Transfer learning in the context of the lunar lander problem.
For creating a DQN model in Pytorch: Machine Learning with Phil
Optimal hyperparameters for the DQN stablebaselines3 model: huggingface
Copying parameters over from stablebaslines3 to pytorch: https://colab.research.google.com/drive/1XwCWeZPnogjz7SLW2kLFXEJGmynQPI-4?usp=sharing
Requirements are listed in package-list.txt
Since deep reinforcement learning models are highly optimized for a specific learning environment, they require extensive training and their performance decay when presented with new environments.

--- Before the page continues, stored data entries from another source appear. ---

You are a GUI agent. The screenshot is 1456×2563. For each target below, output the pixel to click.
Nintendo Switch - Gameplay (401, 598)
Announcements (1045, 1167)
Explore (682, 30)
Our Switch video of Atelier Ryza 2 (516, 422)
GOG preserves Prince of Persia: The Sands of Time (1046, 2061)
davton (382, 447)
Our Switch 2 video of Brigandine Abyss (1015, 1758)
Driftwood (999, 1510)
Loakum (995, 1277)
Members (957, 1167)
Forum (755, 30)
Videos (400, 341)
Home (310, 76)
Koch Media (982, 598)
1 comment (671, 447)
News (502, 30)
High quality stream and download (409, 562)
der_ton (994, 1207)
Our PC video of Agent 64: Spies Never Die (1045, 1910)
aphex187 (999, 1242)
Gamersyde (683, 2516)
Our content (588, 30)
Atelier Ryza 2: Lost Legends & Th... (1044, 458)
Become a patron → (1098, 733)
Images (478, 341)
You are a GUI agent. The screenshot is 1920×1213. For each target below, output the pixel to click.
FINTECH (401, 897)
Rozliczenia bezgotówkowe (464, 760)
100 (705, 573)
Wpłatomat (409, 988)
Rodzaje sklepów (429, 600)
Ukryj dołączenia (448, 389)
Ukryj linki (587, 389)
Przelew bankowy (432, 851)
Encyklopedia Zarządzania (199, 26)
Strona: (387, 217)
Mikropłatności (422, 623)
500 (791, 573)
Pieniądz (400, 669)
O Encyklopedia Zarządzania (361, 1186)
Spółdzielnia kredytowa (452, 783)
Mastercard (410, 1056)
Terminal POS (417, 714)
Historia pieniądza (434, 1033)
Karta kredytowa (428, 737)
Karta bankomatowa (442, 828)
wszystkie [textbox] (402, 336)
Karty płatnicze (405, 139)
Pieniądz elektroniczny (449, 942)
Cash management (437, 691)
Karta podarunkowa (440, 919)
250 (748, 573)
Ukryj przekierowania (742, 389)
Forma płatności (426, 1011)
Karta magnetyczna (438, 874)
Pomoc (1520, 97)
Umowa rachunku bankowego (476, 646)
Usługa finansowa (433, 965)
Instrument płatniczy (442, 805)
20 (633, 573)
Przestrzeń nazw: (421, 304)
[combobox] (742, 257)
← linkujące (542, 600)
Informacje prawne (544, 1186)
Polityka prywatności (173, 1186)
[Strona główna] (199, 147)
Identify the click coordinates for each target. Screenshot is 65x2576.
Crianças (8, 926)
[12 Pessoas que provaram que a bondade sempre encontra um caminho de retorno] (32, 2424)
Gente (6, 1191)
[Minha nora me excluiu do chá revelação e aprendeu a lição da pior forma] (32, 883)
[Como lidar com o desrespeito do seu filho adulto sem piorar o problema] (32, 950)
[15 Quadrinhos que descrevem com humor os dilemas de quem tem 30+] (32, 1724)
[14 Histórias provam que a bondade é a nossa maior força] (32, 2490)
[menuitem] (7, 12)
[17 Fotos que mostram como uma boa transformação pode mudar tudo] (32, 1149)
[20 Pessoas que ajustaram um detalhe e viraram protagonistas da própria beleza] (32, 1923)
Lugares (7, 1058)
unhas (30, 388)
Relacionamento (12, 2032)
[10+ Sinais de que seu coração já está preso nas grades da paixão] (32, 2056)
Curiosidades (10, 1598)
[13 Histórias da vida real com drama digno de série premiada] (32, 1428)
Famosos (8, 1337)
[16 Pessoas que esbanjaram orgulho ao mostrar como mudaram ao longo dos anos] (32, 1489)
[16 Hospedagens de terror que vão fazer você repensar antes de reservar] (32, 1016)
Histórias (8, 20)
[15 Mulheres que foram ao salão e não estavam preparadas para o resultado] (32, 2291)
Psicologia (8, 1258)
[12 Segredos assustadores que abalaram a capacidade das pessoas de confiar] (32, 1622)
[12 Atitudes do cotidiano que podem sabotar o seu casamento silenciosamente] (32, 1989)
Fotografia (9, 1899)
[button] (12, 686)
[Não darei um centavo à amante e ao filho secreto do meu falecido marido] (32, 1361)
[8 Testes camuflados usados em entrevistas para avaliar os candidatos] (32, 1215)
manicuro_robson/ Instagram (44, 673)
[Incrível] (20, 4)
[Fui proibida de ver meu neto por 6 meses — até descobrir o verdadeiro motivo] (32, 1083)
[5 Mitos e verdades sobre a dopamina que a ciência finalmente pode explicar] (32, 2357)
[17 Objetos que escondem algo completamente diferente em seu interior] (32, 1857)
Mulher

Recently, Gadgil et al. [1] found that adding additional uncertainty to the OpenAI Gym LunarLander environment still produced positive rewards when agents were trained under a Deep Q Learning (DQN) model, suggesting that adversarial training may improve overall agent performance.
We hypothesize that training agents on more complex, noisier environments will improve performance stability relative to the baseline agent trained in the default environment when they are placed in a novel, modified environment with obstacles. We used three tasks as our training environment based on the LunarLander task, a 2-D environment in which a lander aims to maximize reward through landing safely on a defined landing pad.
Besides the original task, we modified this task by adding: 1) noise to the observations, and 2) a static obstacle. We trained a Deep Q Learning (DQN) agent separately on these three tasks to generate a pre-trained model.
We also completed hyperparameter tuning and reward shaping to optimize the performance of the pre-trained model.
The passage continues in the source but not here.